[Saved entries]

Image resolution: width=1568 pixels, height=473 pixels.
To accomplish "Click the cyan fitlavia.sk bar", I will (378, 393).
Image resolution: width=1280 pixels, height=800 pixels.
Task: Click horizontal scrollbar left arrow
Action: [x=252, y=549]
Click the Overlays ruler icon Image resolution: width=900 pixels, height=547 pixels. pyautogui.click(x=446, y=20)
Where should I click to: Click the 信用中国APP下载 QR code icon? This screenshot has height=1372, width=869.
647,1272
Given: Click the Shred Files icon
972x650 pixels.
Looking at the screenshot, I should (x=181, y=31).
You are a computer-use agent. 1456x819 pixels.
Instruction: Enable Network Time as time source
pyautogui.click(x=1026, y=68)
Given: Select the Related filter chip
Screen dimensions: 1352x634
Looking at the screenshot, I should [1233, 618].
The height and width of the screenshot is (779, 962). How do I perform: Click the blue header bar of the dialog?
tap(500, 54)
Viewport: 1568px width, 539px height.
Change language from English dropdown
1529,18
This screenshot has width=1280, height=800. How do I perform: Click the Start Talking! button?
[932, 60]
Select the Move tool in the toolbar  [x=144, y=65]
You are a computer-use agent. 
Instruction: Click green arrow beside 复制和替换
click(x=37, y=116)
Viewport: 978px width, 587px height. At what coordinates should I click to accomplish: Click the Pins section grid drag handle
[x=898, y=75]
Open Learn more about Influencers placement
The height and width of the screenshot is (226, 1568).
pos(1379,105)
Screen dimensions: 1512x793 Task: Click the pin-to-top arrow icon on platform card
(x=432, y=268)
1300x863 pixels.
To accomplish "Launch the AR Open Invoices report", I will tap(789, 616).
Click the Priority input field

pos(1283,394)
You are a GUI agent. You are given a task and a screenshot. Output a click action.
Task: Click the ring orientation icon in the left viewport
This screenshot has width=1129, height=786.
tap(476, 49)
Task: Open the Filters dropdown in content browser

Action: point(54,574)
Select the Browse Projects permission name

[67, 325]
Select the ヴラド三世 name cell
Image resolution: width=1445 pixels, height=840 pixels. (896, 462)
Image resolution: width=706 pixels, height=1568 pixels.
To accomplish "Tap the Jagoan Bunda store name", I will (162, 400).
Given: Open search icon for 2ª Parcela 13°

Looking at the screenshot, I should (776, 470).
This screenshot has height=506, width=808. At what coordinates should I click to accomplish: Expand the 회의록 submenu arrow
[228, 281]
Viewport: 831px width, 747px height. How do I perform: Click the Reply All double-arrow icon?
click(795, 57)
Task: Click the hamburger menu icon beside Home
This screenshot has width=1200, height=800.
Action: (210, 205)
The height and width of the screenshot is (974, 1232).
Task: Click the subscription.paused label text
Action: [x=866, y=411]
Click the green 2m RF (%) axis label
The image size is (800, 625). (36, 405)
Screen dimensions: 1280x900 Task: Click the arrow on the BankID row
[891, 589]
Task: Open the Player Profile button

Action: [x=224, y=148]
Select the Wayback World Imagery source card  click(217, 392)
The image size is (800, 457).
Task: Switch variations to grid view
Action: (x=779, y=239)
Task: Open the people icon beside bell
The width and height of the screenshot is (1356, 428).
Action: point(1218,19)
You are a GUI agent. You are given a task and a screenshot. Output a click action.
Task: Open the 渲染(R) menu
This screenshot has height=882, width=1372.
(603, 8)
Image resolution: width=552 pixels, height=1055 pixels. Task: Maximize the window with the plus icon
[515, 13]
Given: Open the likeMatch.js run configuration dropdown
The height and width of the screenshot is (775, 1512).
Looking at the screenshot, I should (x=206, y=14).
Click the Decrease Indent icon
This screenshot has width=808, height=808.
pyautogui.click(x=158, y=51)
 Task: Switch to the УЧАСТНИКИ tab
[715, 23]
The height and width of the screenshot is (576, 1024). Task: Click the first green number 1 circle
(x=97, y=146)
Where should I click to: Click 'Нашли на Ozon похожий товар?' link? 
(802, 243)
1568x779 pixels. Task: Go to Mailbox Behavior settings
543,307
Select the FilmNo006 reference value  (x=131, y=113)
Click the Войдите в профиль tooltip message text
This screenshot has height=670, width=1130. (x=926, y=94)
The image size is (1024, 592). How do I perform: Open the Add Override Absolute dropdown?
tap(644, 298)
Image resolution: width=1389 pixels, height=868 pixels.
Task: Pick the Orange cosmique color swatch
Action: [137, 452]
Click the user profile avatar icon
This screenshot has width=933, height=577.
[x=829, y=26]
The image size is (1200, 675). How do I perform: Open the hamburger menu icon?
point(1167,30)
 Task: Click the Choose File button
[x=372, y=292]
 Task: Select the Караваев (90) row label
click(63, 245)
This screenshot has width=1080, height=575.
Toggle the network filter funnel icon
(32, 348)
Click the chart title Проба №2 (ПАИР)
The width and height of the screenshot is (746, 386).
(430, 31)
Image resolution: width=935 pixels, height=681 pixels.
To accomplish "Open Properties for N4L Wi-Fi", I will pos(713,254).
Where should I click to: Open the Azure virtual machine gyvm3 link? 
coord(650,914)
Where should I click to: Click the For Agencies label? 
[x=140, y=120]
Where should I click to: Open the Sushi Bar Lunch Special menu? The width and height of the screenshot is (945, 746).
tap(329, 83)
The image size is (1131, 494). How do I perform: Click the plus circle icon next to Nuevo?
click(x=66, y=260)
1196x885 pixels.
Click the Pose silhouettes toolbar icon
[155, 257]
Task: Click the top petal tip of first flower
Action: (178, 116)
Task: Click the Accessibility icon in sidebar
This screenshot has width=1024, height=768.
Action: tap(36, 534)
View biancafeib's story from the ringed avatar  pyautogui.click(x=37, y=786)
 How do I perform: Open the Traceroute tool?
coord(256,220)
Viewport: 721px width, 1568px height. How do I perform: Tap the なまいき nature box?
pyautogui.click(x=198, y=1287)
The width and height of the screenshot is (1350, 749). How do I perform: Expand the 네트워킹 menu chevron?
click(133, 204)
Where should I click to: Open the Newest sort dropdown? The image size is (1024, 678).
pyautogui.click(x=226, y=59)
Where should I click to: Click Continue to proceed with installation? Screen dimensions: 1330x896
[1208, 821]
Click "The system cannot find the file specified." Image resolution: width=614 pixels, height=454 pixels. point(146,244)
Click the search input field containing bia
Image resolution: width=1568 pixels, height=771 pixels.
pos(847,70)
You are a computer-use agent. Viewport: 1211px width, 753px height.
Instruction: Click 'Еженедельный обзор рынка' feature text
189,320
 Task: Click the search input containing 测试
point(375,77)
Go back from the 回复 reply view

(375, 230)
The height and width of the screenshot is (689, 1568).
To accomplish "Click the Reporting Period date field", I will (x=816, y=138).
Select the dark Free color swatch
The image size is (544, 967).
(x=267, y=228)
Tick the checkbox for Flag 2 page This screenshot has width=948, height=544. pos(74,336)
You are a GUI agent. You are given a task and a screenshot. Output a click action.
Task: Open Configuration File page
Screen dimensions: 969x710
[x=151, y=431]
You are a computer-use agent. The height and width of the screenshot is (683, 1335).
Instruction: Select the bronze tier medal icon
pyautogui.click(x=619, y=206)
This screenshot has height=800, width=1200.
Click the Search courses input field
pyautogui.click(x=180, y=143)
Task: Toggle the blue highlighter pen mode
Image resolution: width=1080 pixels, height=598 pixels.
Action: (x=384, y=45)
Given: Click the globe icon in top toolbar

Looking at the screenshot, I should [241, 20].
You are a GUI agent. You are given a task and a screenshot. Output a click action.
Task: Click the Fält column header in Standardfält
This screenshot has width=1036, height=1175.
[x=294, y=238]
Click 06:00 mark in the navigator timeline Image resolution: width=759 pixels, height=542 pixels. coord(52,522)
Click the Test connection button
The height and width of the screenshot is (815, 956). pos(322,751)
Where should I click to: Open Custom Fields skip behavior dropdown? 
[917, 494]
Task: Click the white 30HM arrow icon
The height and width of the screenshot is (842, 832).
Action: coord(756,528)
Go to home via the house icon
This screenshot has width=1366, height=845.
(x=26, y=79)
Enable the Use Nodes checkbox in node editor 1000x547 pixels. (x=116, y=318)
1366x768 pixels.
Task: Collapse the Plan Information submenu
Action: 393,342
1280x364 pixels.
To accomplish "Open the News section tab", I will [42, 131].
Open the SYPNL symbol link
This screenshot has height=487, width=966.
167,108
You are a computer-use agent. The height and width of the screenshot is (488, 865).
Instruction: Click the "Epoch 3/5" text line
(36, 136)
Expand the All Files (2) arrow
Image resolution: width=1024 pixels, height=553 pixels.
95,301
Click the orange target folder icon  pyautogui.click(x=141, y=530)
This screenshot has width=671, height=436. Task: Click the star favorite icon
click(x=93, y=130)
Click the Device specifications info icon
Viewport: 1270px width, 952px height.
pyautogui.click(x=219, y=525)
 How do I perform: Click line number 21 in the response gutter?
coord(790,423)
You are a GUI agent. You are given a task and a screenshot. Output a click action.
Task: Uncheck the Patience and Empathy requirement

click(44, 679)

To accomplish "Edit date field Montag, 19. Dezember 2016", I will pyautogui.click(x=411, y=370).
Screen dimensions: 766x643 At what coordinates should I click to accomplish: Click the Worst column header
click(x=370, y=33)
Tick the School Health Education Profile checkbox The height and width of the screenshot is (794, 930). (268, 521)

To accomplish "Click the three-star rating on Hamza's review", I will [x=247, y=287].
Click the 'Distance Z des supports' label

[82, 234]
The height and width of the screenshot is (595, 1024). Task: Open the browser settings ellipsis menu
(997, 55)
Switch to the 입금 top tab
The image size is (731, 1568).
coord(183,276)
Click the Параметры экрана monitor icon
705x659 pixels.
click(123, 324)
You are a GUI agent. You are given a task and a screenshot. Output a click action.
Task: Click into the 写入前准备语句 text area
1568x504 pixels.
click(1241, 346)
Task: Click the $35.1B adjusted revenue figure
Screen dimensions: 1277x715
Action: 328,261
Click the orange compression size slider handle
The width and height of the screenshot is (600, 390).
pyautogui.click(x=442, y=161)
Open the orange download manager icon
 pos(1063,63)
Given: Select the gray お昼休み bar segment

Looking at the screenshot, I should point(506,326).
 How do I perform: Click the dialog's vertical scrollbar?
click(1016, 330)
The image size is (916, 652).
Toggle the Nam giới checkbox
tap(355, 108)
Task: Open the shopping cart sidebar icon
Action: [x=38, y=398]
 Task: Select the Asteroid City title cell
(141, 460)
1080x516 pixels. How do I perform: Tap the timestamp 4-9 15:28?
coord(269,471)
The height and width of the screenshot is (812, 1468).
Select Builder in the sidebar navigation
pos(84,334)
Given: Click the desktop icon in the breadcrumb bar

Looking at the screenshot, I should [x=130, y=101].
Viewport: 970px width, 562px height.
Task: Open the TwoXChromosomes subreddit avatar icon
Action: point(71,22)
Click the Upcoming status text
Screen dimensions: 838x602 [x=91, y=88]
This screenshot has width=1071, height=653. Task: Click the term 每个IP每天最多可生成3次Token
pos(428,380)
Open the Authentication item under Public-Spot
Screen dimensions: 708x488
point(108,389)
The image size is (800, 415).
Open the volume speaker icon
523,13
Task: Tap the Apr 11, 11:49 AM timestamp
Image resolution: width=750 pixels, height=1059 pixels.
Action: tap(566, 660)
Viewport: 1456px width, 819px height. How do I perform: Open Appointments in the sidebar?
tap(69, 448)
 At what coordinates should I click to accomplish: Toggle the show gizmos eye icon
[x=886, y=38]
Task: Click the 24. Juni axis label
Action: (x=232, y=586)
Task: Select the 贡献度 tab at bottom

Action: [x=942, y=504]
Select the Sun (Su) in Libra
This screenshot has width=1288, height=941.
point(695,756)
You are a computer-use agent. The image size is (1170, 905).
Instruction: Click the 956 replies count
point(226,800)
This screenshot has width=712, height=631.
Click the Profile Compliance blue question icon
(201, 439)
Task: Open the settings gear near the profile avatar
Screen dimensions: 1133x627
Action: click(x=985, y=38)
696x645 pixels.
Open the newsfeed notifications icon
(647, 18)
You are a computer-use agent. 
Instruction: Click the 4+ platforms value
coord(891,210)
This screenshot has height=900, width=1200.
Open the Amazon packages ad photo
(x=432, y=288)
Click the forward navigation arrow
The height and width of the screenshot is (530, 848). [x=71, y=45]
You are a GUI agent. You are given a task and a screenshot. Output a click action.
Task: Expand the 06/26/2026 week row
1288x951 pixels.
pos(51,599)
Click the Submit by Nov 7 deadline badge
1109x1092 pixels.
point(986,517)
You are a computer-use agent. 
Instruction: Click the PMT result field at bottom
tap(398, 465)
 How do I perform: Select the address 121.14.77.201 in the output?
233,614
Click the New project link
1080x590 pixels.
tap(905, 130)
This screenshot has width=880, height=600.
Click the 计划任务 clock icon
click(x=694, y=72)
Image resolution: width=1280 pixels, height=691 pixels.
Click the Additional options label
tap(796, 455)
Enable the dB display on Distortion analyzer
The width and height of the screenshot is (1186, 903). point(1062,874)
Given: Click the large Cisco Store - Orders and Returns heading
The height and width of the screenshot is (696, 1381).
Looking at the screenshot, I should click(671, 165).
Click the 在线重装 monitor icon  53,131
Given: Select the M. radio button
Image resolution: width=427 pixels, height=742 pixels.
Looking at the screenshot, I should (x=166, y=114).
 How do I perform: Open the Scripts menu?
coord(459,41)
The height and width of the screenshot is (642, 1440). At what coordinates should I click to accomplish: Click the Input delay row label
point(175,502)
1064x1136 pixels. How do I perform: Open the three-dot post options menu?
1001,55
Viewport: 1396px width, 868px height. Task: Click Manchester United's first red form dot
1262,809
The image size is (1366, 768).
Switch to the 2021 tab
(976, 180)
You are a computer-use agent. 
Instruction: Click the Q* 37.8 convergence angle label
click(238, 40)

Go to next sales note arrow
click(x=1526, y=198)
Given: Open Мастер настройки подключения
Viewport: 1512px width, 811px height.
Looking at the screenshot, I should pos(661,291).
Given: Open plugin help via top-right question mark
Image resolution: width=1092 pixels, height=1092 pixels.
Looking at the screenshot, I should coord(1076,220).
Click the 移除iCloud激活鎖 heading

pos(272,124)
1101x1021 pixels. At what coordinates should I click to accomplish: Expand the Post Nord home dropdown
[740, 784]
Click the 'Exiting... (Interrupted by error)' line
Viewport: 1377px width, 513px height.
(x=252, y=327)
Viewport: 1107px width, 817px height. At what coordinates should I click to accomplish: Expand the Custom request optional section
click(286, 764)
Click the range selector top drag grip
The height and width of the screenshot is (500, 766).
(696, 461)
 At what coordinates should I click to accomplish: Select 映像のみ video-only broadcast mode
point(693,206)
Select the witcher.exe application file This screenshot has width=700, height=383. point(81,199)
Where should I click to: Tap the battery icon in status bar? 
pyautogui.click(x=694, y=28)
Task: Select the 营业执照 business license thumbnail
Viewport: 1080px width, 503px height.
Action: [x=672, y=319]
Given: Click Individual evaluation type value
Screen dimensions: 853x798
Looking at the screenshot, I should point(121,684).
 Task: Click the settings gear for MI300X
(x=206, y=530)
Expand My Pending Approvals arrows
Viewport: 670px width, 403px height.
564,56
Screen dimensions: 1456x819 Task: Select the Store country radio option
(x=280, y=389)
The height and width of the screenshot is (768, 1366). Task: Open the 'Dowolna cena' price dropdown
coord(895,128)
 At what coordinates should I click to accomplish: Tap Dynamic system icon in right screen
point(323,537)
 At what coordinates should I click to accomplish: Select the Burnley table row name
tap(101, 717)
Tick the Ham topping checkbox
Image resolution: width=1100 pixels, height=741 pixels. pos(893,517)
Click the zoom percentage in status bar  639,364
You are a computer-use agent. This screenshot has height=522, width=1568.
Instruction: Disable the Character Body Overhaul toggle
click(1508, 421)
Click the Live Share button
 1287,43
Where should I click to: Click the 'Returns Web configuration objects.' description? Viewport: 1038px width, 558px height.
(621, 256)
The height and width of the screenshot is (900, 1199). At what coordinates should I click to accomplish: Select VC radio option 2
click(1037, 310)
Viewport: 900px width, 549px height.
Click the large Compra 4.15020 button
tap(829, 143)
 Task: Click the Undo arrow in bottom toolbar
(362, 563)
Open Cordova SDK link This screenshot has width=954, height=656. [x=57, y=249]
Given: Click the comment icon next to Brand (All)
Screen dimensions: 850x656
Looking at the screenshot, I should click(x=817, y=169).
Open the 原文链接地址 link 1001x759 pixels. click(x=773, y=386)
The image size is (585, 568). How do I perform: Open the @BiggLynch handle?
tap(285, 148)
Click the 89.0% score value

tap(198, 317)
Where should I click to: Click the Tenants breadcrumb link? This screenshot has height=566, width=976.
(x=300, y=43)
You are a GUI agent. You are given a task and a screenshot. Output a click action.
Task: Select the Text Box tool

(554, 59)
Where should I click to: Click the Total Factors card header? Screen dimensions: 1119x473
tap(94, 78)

**Aim of the exercise**: The reply should consist solely of the lines above from the one that has "Task: Open Configuration File page" through the one that has "Open the SYPNL symbol link", reproduced exactly.

**Problem solution**:
Task: Open Configuration File page
Screen dimensions: 969x710
[x=151, y=431]
You are a computer-use agent. The height and width of the screenshot is (683, 1335).
Instruction: Select the bronze tier medal icon
pyautogui.click(x=619, y=206)
This screenshot has height=800, width=1200.
Click the Search courses input field
pyautogui.click(x=180, y=143)
Task: Toggle the blue highlighter pen mode
Image resolution: width=1080 pixels, height=598 pixels.
Action: (x=384, y=45)
Given: Click the globe icon in top toolbar

Looking at the screenshot, I should [241, 20].
You are a GUI agent. You are given a task and a screenshot. Output a click action.
Task: Click the Fält column header in Standardfält
This screenshot has width=1036, height=1175.
[x=294, y=238]
Click 06:00 mark in the navigator timeline Image resolution: width=759 pixels, height=542 pixels. coord(52,522)
Click the Test connection button
The height and width of the screenshot is (815, 956). pos(322,751)
Where should I click to: Open Custom Fields skip behavior dropdown? 
[917, 494]
Task: Click the white 30HM arrow icon
The height and width of the screenshot is (842, 832).
Action: coord(756,528)
Go to home via the house icon
This screenshot has width=1366, height=845.
(x=26, y=79)
Enable the Use Nodes checkbox in node editor 1000x547 pixels. (x=116, y=318)
1366x768 pixels.
Task: Collapse the Plan Information submenu
Action: 393,342
1280x364 pixels.
To accomplish "Open the News section tab", I will [42, 131].
Open the SYPNL symbol link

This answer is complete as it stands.